O debate público sobre a internet está alcançando um novo patamar por conta da polêmica em torno do site Facebook, considerado a maior rede social virtual do planeta, com cerca de 900 milhões de usuários. Saiu do terreno da tecnologia e está entrando na seara dos valores culturais, comportamentos e ética.
Enquanto a discussão era entre os nerds da tecnologia, ela era apaixonada apenas quando os egos saiam fora dos trilhos. Agora, a tendência é que a polêmica comece a mexer com aquilo que as pessoas consideram mais valioso: os seus valores. Os valores estão associados à segurança e à estabilidade — e, por isso, quando são questionados, o tom do debate sobe.
Foi o que aconteceu há dias com o debate em torno de um artigo publicado pelo ex-editor chefe do The New York Times Bill Keller, no qual ele compara a invasão da privacidade alheia promovida pelos editores do jornal News of the World, do bilionário Ruperto Murdoch, e a coleta de dados de seus usuários feita pelo Facebook.
Keller foi irônico ao afirmar que “quando Murdoch invade a nossa privacidade, é um crime. Quando Mark Zuckerberg, dono do Facebook faz o mesmo, é o futuro”. A comparação provocou furor entre os defensores e críticos das novas tecnologias de comunicação e informação (TICs). Jeff Jarvis, do blog Buzzmachine, pulou nas tamancas ao protestar que a diferença básica entre Murdoch e Zuckerberg é que o primeiro capturou ilegalmente informações alheias enquanto o segundo as recebe de forma consensual e gratuita.
A polêmica desatada pelo artigo de Bill Keller é apenas uma das inúmeras que povoam não só a internet como toda a imprensa e até mesmo aqui, o Observatório. Muitos dos argumentos levantados hoje sobre a privacidade na internet são quase iguais aos que marcaram a chegada do telégrafo, há quase dois séculos, como mostra o jornalista inglês Tom Stange no livro The Victorian Internet (A internet vitoriana).
O pesquisador e escritor Nicholas Christakis, reproduz em seu livro Connected citações de autores do início do século 20 que lamentam a perda da privacidade provocada pelo fato de que as operadoras de mesas telefônicas podiam ouvir conversas de usuários da linha. Christakis cita trechos do livro America Calling: A Social History of theTelephone to 1940, onde é mencionado o fato de que muitas pessoa “temiam o telefone porque ele impedia pensar antes de responder uma pergunta, como era feito nas cartas”.
No mesmo livro [pág. 267] são feitas referências ao fato de que o uso do telefone permitia que as pessoas ligassem para amigos sem aviso prévio, ato considerado uma invasão da privacidade alheia. Outros ainda se queixavam de que o “telefone permite diálogos sexuais inapropriados e mudanças imprevisíveis nos rituais de namoro”.
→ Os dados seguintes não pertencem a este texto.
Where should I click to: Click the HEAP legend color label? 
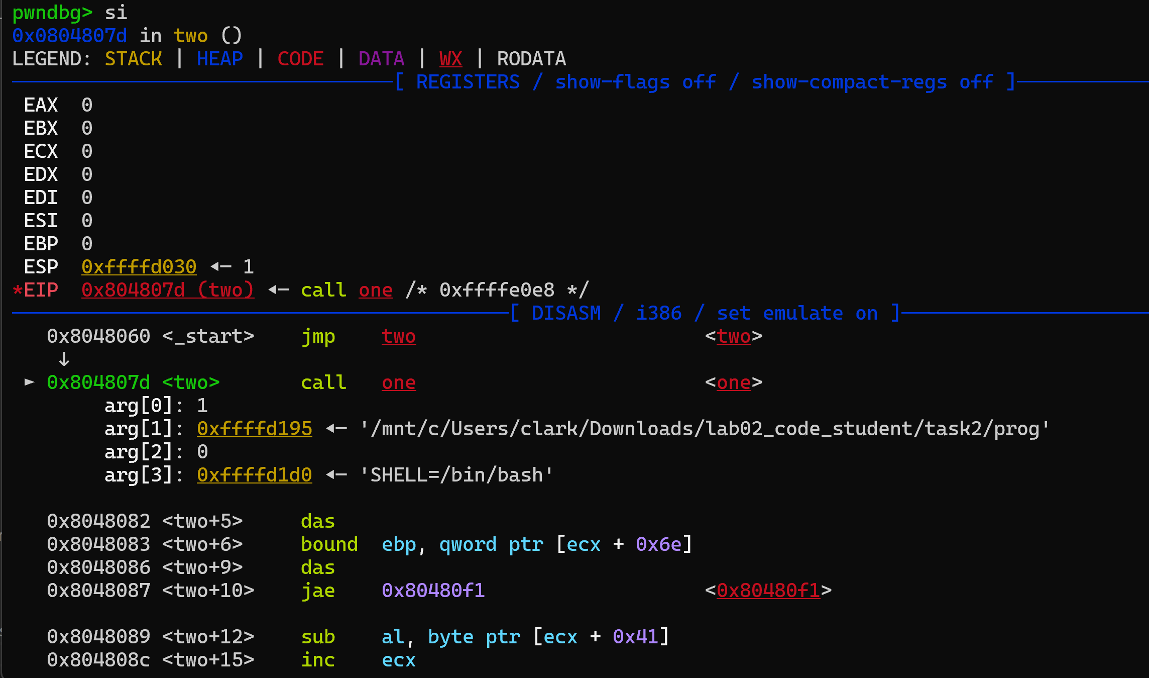(x=220, y=59)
A resistência à mudança é um fenômeno tão velho quanto a humanidade. O fato novo provocado pelo debate num ambiente virtual é a sua dimensão. Nunca tantas pessoas tiveram a oportunidade de dar o seu palpite sobre uma mudança tecnologia que está afetando a vida de todos nós, até mesmo daqueles que a ignoram. Não é uma mudança qualquer. Ela já considerada pelos estudiosos como a mais importante desde a descoberta da imprensa, há quase 500 anos.
Com tanta coisa em jogo, não é de estranhar que a polêmica ainda vá esquentar bem mais. Estamos apenas no começo. Estamos na fase da discussão das implicações individuais sobre a disseminação de TICs como o Facebook, Twitter, Google e outras. Não vai tardar muito e entraremos na fase aguda das implicações coletivas — e aí a coisa vai pegar fogo porque envolverá nações, empresas, civilizações, culturas e interesses incalculáveis. De alguma forma já entramos na etapa coletiva, como fica evidente na reação do europeu comum às consequências da crise bancária na zona do euro.
Bill Keller deve ter escrito seu texto movido pela preocupação com a quebra de tabus e mudança de valores na área que ele mais conhece, a da informação publica. Seu texto vale como um desabafo porque não tem base material e nem histórica. Como desabafo é tão válido quanto as milhares de opiniões que circulam diariamente na Web e que formam parte deste imenso manancial de percepções . É complicado, complexo e perturbador, mas é inevitável e de alguma forma alentador porque pela primeira vez na história do homem estamos começando a substituir a força física pela força do conhecimento na hora de discutir mudanças de valores, comportamentos e rotinas.